Danny and Reuven continue to debate over the use of science and logic in psychology. Danny is furious that Appleman calls the Freudian followers dogmatic, while Reuven defends the use of scientific testing in psychology. Reuven continues to study Talmud with his father on Saturdays instead of with Danny's family, and begins to learn a more scientific approach to the religious learning.

Mr. Malter, still thin and sickly, begins taking his teaching more seriously than before and lectures perpetually on the importance of Palestine as the Jewish homeland. "He had always prepared for his classes, but there was a kind of heaviness to the way he went about preparing now, writing everything down, rehearsing his notes aloud - as if he were trying to make certain that nothing of significance would remain unsaid, as if he felt the future hung on every idea he taught" Chapter 13, p. 213. Mr. Malter's heartfelt speech about starting a Jewish homeland and not waiting for the messiah anymore touches and concerns Reuven, for he still wants to be a rabbi. Although he wants Reuven to become a professor, he knows that America needs good rabbis. His thoughts on death and his own imminent mortality frighten Reuven and he wonders what his father would think about Reb Saunders' explosion against Zionism. Mr. Malter informs Reuven that Jack Rose, an unreligious, secular Jew has made a large contribution to the Jewish National Fund and that many more Jews like him will now begin attending synagogue more often. Reuven does not want synagogues full of these types of Jews, but nonetheless wants to help with this new wave of American Jewry.

Topic Tracking: Zionism 5

One Friday afternoon, Reuven reads books on Psychology in the library and discovers the source of Danny's frustration. They barely mention Freud and sound precisely like his professor. "Poor Danny, I thought. Professor Appleman, with his experimental psychology, is torturing your mind. And your father, with his bizarre silence - which I still couldn't understand, no matter how often I thought about it - is torturing your soul" Chapter 13, p. 222.

Topic Tracking: Silence 4

The two boys discuss Psychology at lunch and Danny explodes at Reuven after he mentions the importance of both types of study. After Danny finally talks with Appleman for over an hour, he returns to apologize to Reuven over his temper. He now sees what Appleman means and wants to learn more, with the help of a mathematician - Reuven. He now reveres his professor and sees all the problems with his beloved Freud, despite his yearning to still learn more about him.
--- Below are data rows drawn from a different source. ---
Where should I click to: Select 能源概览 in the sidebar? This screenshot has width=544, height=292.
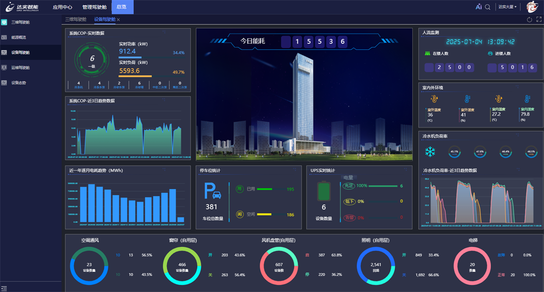tap(19, 37)
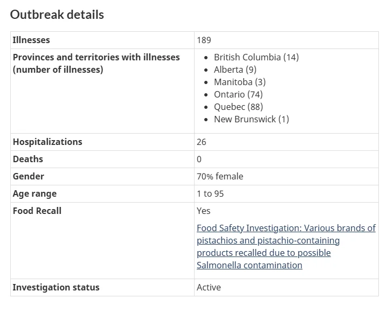Select the Quebec (88) list item
387x312 pixels.
point(238,107)
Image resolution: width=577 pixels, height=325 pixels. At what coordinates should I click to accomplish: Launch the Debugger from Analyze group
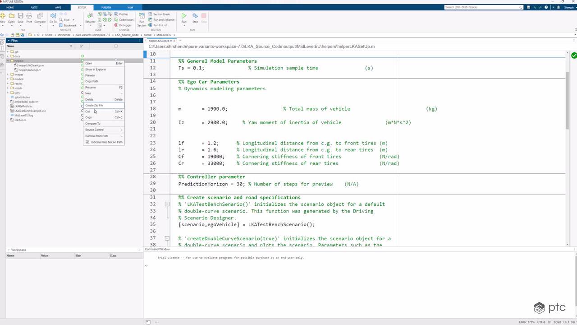pyautogui.click(x=123, y=25)
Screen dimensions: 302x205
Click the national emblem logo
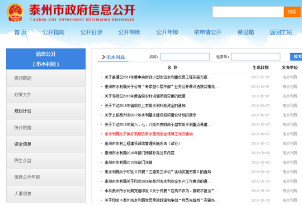15,12
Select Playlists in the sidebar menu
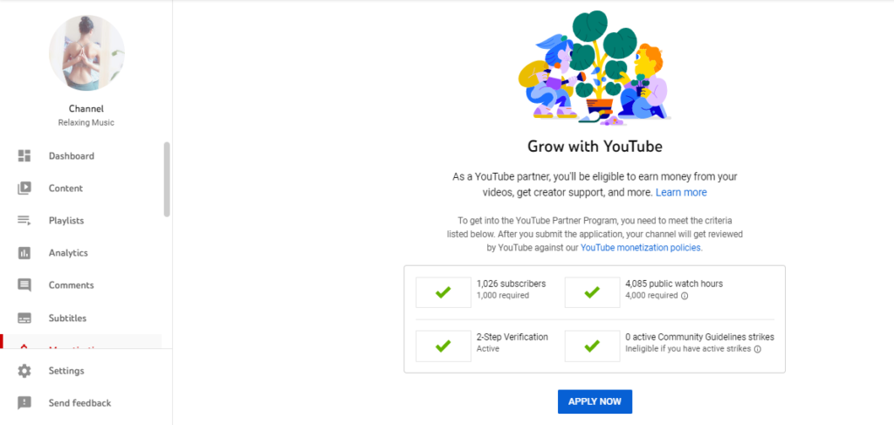 click(x=68, y=221)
Mr. Malter's health continues to plummet, causing Reuven to worry on a daily basis. He is obsessed with the rally at which he is speaking on Zionism. The Zionist/anti-Zionist debate escalates in every outlet of society: school, home, friendship, with the two friends. Fights erupt in school comparing Zionists to Hitler, meanwhile Mr. Malter sleeps less and prepares for his rally at Madison Square Garden. Despite a snowstorm and nervousness, the speech is a tremendous success and is covered in every newspaper. The following day, Danny shuns Reuven and ignores him. He eventually talks to Reuven in the bathroom telling him that his father has excommunicated him and his father. Brokenhearted, Reuven cannot believe that his father allowed him to read so many books over the years and did not find problems. "It seemed so incredible to me, so outrageously absurd. Not Freud but Zionism had finally shattered our friendship" Chapter 13, p.231. Shunned by every Hasid in school and the community, Reuven complains to his father. Mr. Malter feels terrible for having both brought the two boys together and now torn them apart. However, he understands that it is Reb Saunders' fanaticism that has kept the Jews alive over two thousand years of persecution.